**Required work:**
a – In the gold commentary, can you rewrite the stretch from "by Brian Bloom, Beyond" through "below (courtesy stockcharts.com)" with "perspective" swapped for "viewpoint"?
b – How would you put this sentence from the gold commentary into Spanish: "Unfortunately, at the end of the day, there are no certainties."
c – Can you carry the gold commentary forward from its final sentence?

**Document:**
□ □ □ □ □ □ □
Gold: Now What?
by Brian Bloom, Beyond Neanderthal | August 5, 2008Print
Hmmm? Seems like the gold price itself doesn’t agree with the experts views on where it’s headed. That’s the problem with sticking your neck out. When you get it right you’re a genius. The problem arises when you get it wrong.
Unfortunately, at the end of the day, there are no certainties. It’s all about a balance of probabilities.
Let’s see if we can get a fresh perspective from the charts.
The first (and probably the most important) chart is the 3% X 3 box reversal Point and Figure Chart below (courtesy stockcharts.com)
It is clear from this chart that the $850 an ounce level is very important. If the gold price falls below that level then the previous up-move may turn out to be a ‘false’ move, and the price could come all the way back to around $700 an ounce.
What’s the probability of that happening, and what will that mean?
For an answer to these questions let’s look at the monthly chart below – courtesy decisionpoint.com
If you look carefully, you will see a hint of a downturn in the PMO oscillator, but that has happened twice before in the past two years and the price of gold rose ever higher. It’s really a question of whether gold is in a parabolic rise – which will lead to an upward explosion and a probable subsequent collapse – or whether the gold price will pull back in a healthy move within a primary bull trend. The fact is that a pullback to $700 would still leave gold in a primary bull trend and that would be healthy.
□ □ □ □ □ □ □
**Provided data:**
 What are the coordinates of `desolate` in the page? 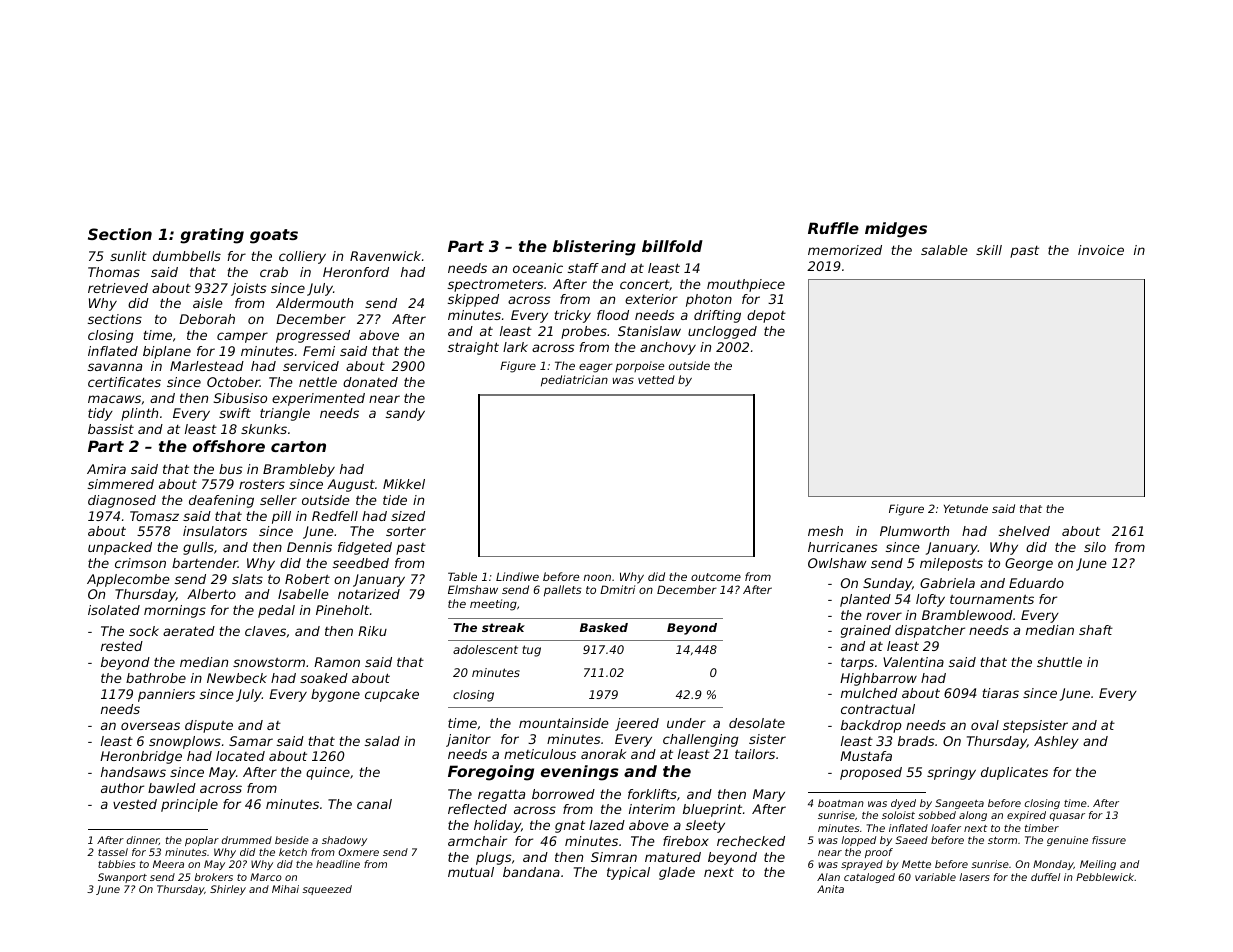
□ □ □ □ □ □ □
**Answer set:**
a –
by Brian Bloom, Beyond Neanderthal | August 5, 2008Print
Hmmm? Seems like the gold price itself doesn’t agree with the experts views on where it’s headed. That’s the problem with sticking your neck out. When you get it right you’re a genius. The problem arises when you get it wrong.
Unfortunately, at the end of the day, there are no certainties. It’s all about a balance of probabilities.
Let’s see if we can get a fresh viewpoint from the charts.
The first (and probably the most important) chart is the 3% X 3 box reversal Point and Figure Chart below (courtesy stockcharts.com)

b – Por desgracia, a fin de cuentas, no hay certezas.

c –
But will it pull back? Maybe the weekly chart below can throw some light.
Interestingly, today is Monday in the US and the opening price for the week was lower than the closing price for last week. This caused a downside gap to manifest on the chart; and a gap is a sure sign of emotionally driven behaviour. Most gaps are subsequently covered, so if the price does fall from here it will very likely pull back up to cover the gap when sanity returns. The PMO oscillator looks like it might have some distance to travel in a southerly direction – so the possibility of “consolidation” at around these levels is high. That doesn’t necessarily mean that the gold price has to fall. Over time, if the gold price remains flat, the PMO will fall relative to historical.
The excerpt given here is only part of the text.